Material shown ▸
##########
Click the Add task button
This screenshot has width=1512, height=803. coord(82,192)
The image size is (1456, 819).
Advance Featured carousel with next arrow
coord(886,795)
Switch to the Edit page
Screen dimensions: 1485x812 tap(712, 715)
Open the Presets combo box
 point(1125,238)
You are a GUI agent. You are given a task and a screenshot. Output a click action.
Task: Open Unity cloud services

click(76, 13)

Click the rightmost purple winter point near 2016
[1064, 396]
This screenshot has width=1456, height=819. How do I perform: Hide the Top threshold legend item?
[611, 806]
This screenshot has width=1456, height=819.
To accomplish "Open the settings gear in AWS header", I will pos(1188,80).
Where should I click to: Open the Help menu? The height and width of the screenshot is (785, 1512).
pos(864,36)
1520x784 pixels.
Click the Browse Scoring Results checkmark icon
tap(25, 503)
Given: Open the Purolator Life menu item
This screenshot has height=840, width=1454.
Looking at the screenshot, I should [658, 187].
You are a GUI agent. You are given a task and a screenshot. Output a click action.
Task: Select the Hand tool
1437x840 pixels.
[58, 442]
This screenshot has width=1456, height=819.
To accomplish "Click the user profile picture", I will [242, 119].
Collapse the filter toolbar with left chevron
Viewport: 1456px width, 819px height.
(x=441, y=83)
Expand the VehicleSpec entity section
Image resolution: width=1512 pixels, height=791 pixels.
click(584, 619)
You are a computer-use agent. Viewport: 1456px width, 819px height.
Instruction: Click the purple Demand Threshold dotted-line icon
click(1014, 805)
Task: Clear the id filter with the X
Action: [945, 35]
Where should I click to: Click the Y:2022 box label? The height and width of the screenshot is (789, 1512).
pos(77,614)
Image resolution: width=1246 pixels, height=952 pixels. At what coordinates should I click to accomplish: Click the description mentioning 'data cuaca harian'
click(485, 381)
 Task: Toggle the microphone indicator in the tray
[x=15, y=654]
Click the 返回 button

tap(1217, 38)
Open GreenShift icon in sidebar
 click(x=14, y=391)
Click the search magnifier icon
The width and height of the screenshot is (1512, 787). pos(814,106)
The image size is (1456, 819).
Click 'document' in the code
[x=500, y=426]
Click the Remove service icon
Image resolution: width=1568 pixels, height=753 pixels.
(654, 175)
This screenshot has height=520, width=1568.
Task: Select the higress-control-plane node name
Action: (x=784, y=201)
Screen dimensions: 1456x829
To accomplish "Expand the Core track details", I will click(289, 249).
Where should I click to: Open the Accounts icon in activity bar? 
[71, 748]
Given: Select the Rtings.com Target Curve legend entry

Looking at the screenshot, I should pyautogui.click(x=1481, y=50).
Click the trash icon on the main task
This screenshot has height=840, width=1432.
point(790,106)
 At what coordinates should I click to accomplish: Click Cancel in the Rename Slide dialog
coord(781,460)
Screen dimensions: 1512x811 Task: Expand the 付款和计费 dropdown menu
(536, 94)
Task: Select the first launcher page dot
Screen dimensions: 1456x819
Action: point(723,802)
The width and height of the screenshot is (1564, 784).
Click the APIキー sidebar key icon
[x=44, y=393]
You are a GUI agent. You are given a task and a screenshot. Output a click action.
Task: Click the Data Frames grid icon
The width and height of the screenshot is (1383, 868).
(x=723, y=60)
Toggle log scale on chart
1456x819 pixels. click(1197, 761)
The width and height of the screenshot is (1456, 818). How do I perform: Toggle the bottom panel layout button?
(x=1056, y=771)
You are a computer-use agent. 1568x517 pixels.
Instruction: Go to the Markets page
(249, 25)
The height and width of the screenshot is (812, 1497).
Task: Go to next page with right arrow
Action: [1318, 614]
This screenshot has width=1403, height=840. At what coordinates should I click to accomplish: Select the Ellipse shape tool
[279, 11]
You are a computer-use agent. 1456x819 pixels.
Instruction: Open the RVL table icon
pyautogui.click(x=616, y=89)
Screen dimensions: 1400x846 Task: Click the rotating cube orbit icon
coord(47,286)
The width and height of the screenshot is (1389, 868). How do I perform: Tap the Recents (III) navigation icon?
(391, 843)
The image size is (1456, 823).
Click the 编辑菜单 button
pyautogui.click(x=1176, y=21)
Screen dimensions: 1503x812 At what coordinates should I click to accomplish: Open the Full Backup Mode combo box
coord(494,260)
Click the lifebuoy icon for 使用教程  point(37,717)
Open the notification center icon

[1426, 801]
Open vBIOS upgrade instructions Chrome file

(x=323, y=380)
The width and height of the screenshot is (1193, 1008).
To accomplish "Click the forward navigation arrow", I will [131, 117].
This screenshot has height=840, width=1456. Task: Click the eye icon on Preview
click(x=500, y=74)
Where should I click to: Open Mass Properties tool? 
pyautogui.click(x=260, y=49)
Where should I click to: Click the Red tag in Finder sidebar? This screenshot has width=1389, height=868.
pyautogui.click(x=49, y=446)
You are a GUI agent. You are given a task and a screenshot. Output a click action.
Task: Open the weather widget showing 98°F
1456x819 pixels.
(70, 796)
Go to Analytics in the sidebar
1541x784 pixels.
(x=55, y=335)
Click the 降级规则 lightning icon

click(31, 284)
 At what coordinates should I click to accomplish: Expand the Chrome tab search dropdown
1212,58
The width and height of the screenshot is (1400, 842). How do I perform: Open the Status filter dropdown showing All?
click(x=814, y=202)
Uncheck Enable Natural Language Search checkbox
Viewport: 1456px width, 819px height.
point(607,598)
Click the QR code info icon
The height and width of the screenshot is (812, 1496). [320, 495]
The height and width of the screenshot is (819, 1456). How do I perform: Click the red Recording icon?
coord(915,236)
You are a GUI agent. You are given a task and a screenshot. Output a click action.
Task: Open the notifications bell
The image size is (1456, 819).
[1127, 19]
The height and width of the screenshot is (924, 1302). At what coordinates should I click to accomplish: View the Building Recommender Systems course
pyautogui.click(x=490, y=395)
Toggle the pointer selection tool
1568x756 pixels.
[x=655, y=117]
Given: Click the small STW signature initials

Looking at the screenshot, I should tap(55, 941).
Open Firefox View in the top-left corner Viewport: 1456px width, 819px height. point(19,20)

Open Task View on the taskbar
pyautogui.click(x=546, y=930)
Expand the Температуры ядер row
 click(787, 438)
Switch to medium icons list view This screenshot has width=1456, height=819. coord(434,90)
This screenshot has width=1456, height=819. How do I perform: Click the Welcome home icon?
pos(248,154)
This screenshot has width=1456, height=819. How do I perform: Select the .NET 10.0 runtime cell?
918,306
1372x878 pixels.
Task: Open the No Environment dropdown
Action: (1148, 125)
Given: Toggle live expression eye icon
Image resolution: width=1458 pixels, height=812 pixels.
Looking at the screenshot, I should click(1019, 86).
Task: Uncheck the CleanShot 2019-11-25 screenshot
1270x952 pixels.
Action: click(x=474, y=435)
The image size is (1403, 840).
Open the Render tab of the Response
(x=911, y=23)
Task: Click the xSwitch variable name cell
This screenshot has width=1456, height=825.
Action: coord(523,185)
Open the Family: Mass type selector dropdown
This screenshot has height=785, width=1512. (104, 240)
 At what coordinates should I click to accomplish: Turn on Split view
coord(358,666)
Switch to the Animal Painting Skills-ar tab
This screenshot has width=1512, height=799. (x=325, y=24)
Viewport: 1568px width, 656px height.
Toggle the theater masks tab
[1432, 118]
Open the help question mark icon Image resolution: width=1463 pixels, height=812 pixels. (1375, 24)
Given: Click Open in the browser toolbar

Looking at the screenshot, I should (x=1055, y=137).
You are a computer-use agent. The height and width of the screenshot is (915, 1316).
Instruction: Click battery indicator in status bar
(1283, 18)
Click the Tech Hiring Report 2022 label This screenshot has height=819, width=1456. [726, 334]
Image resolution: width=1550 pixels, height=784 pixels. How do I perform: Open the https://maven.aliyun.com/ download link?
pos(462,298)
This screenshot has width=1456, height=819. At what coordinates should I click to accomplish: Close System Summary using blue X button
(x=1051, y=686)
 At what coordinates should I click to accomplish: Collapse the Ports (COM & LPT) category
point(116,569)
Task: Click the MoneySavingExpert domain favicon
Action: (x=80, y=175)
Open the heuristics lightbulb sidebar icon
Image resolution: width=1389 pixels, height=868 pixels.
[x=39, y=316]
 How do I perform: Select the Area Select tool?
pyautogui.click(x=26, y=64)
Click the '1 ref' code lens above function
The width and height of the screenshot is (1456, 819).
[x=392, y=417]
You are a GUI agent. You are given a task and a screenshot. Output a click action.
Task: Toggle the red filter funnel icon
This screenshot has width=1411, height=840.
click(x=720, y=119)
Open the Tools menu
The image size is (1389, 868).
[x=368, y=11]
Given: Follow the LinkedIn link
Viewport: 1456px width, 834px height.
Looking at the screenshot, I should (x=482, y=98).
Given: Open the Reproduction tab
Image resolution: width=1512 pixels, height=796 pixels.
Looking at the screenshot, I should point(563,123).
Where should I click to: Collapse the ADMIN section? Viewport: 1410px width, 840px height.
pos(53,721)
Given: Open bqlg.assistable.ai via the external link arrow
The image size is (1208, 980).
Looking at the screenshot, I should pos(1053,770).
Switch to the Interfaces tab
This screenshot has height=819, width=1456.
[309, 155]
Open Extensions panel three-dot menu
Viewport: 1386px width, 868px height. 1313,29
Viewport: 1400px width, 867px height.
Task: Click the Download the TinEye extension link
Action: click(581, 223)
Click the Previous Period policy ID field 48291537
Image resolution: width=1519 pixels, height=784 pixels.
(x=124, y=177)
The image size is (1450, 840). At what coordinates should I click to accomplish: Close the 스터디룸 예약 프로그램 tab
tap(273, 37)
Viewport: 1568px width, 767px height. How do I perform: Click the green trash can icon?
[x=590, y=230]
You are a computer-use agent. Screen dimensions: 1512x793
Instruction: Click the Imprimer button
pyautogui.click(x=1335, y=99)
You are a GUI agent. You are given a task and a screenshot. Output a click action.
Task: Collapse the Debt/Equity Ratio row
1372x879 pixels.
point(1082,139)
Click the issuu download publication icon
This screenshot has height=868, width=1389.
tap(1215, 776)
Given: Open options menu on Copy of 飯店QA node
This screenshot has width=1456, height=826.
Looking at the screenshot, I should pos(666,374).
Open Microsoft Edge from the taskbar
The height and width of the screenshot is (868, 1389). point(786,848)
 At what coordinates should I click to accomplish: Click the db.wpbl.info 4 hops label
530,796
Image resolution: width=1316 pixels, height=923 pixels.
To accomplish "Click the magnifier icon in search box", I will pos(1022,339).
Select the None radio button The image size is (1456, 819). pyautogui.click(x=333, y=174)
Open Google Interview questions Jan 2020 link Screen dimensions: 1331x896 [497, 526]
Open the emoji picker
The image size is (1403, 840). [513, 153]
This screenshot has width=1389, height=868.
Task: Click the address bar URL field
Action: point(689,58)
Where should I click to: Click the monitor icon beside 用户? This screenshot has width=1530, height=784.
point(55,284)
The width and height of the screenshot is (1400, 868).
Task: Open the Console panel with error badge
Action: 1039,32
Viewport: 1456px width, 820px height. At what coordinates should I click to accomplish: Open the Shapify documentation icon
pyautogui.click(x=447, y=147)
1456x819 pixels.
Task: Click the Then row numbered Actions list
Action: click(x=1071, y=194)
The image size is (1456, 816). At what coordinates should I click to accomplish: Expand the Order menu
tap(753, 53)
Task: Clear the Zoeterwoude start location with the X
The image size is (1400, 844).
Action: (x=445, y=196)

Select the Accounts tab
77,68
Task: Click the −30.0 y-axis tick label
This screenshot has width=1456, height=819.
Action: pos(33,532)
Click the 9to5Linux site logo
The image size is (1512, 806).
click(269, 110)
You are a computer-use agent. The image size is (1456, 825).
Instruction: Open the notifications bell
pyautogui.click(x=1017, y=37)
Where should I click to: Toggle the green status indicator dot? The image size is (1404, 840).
##########
The number of lines in the entries holding the word "left" is what is needed. Supply that number only.

2